Supplied material

BEGIN

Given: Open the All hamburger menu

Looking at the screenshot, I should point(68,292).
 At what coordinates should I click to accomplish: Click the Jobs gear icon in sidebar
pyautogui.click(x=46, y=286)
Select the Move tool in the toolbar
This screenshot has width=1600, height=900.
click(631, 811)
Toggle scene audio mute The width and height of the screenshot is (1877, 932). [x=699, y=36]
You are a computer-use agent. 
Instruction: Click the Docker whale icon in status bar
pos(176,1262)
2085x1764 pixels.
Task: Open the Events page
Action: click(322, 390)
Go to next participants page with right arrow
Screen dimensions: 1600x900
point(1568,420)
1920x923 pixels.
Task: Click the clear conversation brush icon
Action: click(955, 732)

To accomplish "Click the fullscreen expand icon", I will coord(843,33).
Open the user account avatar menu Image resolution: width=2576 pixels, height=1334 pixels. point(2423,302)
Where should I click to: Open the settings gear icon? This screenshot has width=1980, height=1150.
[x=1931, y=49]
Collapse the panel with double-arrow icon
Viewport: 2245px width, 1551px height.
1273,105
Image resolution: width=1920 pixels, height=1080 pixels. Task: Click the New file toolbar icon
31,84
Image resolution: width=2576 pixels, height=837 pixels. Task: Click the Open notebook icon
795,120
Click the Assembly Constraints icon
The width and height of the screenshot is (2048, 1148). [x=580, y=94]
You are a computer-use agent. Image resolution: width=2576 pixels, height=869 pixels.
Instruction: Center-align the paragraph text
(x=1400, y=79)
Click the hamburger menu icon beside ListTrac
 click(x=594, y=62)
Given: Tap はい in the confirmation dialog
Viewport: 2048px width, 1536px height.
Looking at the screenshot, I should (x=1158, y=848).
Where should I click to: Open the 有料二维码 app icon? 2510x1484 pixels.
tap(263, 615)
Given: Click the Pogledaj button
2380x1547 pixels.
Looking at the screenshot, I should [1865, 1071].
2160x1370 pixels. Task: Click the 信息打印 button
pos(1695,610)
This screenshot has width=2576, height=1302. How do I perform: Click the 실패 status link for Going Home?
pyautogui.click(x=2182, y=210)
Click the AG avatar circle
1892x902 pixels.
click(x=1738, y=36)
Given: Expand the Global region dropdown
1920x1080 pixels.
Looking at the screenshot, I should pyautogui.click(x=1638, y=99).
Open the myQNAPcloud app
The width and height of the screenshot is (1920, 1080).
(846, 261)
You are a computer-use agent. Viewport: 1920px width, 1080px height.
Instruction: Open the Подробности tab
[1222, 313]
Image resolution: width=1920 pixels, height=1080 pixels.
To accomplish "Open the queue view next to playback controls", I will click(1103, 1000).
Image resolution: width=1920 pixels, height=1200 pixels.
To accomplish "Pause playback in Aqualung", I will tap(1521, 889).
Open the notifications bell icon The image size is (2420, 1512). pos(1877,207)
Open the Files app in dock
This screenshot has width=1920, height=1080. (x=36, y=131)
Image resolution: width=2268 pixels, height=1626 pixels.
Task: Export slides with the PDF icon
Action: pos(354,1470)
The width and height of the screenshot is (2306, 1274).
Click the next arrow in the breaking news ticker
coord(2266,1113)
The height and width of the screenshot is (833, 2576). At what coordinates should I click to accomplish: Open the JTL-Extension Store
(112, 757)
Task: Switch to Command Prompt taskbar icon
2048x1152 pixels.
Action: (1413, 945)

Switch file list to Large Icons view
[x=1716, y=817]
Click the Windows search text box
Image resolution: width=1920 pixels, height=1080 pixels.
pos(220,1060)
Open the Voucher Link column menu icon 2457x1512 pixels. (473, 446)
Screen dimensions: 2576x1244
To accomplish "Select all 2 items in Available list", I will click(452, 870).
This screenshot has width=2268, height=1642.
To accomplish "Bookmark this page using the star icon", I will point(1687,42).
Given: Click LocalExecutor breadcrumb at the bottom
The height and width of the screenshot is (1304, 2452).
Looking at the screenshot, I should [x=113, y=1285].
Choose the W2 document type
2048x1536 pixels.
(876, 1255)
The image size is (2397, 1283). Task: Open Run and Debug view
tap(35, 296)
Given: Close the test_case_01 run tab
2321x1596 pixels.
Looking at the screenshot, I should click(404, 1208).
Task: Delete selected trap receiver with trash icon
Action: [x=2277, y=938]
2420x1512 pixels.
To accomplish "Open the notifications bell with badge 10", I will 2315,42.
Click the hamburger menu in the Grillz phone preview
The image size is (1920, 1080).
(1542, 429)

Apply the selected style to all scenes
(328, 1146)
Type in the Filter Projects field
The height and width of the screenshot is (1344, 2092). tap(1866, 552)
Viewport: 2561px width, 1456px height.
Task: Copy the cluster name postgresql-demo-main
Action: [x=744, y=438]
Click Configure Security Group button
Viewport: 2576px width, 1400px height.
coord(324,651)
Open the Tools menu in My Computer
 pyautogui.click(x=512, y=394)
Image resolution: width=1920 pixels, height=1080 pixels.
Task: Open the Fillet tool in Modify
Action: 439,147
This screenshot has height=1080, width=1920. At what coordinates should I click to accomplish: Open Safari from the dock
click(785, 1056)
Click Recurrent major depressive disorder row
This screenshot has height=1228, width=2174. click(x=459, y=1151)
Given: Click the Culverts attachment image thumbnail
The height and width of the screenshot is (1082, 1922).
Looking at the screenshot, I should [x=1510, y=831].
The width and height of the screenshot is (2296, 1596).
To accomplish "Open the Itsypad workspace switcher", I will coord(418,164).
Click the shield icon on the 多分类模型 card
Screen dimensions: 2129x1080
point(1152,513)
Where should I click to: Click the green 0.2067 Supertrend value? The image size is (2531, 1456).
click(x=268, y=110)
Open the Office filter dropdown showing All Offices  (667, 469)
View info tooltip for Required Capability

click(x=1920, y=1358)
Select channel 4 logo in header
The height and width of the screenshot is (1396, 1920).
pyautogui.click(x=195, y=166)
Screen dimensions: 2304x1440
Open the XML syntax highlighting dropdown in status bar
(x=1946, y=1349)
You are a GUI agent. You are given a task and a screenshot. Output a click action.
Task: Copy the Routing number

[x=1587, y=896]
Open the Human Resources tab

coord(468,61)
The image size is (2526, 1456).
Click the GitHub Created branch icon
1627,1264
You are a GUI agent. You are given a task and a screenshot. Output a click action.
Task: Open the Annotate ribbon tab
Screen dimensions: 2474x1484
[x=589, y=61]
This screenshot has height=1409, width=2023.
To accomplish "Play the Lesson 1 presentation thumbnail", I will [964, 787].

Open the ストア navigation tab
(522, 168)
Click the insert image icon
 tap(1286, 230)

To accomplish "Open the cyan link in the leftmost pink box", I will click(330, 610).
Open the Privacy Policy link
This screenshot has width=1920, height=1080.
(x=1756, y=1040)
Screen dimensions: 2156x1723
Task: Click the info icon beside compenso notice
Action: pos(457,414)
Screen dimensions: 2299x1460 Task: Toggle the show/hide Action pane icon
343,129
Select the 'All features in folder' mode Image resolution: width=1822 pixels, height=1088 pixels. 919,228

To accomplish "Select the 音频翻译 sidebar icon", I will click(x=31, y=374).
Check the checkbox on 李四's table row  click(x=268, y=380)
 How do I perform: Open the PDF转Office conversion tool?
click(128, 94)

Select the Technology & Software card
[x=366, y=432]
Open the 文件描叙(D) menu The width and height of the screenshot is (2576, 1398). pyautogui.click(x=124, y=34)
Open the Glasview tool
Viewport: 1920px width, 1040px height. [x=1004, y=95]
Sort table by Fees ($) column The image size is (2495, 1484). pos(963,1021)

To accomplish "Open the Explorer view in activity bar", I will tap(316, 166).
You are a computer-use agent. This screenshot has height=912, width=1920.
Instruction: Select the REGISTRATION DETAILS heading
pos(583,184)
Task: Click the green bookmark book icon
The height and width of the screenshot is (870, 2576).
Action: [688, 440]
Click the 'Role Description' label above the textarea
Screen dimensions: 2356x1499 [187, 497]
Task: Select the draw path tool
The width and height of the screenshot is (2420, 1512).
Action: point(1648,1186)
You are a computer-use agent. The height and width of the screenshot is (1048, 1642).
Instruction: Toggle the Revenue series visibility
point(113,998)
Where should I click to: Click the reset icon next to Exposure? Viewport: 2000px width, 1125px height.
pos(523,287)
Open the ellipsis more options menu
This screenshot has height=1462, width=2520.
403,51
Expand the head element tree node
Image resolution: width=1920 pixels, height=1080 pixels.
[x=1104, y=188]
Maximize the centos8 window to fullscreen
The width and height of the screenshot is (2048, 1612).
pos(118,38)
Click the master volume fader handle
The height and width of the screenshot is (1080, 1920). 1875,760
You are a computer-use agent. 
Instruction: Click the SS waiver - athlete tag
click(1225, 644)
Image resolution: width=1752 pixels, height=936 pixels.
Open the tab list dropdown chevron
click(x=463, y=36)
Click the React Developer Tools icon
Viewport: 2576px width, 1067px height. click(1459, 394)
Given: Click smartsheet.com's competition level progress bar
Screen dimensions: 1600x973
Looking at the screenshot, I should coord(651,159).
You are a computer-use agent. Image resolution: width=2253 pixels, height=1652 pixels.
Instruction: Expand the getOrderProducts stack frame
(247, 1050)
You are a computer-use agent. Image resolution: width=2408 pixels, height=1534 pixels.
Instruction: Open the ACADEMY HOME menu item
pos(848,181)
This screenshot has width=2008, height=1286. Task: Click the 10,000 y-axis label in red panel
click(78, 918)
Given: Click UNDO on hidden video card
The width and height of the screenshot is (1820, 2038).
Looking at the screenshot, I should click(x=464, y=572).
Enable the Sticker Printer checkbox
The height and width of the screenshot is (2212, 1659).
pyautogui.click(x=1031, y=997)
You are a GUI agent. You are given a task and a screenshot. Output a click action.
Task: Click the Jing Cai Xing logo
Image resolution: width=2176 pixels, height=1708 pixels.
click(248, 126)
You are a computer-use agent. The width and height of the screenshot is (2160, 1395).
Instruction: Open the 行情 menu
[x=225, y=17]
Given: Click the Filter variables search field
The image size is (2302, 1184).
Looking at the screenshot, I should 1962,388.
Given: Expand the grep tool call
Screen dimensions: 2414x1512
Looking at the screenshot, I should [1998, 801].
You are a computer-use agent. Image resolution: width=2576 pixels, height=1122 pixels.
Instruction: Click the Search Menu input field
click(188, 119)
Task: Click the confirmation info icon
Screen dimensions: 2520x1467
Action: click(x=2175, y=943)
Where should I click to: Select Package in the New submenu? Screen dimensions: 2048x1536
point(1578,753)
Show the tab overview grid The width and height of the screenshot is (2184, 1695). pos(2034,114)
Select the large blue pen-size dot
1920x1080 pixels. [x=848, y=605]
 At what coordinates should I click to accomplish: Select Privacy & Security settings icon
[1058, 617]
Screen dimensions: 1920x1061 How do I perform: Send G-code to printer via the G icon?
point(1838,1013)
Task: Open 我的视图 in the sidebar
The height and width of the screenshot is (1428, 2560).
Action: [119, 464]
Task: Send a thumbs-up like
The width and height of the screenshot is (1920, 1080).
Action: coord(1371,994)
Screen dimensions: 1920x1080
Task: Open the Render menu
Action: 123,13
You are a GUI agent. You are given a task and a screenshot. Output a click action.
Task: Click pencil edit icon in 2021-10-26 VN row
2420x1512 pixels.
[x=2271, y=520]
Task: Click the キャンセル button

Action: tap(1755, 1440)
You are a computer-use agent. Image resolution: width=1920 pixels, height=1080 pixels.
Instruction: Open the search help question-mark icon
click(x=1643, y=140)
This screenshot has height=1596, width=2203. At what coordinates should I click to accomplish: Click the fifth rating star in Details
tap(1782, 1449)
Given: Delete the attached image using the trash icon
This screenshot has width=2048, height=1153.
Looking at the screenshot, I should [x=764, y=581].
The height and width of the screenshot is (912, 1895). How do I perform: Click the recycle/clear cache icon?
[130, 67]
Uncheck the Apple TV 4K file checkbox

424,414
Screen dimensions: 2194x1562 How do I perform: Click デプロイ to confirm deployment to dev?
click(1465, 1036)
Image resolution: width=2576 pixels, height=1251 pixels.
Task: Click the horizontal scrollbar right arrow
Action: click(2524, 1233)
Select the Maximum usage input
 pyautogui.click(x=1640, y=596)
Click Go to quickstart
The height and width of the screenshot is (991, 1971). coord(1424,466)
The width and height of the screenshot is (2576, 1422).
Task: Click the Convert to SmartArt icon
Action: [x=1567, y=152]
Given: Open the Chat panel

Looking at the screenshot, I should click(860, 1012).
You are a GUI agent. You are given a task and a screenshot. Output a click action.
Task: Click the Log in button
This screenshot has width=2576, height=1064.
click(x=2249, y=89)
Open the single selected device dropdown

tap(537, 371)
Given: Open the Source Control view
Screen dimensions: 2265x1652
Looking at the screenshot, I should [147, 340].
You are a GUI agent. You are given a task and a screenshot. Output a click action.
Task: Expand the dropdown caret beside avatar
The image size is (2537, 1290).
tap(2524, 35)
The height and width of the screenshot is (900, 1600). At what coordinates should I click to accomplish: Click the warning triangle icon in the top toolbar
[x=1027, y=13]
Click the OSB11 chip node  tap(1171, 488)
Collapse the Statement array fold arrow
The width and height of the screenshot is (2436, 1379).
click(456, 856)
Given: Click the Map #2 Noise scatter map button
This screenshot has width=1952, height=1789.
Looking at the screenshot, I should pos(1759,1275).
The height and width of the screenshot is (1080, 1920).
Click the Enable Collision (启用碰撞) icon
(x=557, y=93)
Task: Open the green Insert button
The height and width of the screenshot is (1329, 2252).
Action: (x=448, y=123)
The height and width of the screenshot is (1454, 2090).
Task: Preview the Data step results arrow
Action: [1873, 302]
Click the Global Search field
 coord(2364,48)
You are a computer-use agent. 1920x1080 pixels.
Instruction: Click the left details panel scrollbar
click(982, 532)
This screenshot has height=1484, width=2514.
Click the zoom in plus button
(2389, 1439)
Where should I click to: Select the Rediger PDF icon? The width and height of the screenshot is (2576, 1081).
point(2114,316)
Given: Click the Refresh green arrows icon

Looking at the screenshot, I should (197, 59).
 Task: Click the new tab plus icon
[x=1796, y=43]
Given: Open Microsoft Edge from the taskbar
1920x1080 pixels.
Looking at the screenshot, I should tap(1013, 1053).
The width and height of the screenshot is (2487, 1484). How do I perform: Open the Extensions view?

END

Problem description
From the line that has "Instruction: Open the Подробности tab" through the line that has "Image resolution: width=1920 pixels, height=1200", copy every line exactly as it appears above, and leave out all others.

Reply to the exercise
Instruction: Open the Подробности tab
[1222, 313]
Image resolution: width=1920 pixels, height=1080 pixels.
To accomplish "Open the queue view next to playback controls", I will click(1103, 1000).
Image resolution: width=1920 pixels, height=1200 pixels.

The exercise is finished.